* **Direction**
Please add 121 to every coordinate in the answers and write out again the rows from the line with "Screen dimensions: 1416x840" up to and including the line with "Click the red", requests included. Leave all other numbers unchanged, and give only those rows.

* **Listed records**
---*---

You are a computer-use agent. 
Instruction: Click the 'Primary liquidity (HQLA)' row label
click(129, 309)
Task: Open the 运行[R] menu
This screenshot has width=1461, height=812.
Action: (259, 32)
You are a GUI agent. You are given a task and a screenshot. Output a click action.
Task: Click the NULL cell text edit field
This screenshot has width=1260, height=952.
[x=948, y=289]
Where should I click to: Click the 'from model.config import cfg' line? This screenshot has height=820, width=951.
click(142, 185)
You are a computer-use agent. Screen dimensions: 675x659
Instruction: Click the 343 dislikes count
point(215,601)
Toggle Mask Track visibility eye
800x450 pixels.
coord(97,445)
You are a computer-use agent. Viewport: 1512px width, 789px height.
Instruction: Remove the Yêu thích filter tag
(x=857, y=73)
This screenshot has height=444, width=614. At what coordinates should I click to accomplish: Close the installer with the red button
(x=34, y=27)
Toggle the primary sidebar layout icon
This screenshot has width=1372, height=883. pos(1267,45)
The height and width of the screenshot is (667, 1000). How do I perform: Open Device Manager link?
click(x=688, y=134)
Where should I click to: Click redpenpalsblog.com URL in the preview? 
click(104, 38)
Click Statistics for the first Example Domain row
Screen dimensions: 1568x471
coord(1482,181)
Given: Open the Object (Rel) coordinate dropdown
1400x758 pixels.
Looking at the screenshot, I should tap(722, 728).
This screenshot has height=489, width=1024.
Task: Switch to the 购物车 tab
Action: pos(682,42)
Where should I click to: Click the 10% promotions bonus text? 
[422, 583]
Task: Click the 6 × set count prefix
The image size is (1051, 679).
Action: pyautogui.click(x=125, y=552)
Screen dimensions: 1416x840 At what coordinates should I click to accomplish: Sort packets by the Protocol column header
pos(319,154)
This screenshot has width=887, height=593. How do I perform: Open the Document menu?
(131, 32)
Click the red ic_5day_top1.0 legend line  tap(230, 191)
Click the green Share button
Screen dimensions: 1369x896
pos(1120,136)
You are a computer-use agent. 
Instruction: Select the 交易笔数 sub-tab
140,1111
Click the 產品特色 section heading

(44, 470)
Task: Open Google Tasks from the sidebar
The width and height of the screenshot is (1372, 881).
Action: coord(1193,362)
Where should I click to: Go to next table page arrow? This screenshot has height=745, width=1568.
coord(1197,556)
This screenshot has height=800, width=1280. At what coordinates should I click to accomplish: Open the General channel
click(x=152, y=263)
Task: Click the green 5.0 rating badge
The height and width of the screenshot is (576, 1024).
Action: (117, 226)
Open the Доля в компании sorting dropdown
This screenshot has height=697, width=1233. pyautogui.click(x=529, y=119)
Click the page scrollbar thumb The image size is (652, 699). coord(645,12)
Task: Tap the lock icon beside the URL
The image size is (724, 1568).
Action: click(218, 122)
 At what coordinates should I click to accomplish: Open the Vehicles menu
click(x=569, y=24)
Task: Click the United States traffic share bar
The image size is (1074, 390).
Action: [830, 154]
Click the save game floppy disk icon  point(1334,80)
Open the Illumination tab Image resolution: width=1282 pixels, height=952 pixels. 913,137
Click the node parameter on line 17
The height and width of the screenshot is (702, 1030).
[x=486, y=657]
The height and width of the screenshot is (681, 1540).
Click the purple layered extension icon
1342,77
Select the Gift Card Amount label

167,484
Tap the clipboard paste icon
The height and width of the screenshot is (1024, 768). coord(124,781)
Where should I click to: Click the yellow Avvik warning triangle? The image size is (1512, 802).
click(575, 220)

---*---

* **Final answer**
Screen dimensions: 1416x840 At what coordinates should I click to accomplish: Sort packets by the Protocol column header
pos(440,275)
This screenshot has width=887, height=593. How do I perform: Open the Document menu?
(252, 153)
Click the red ic_5day_top1.0 legend line  tap(351, 312)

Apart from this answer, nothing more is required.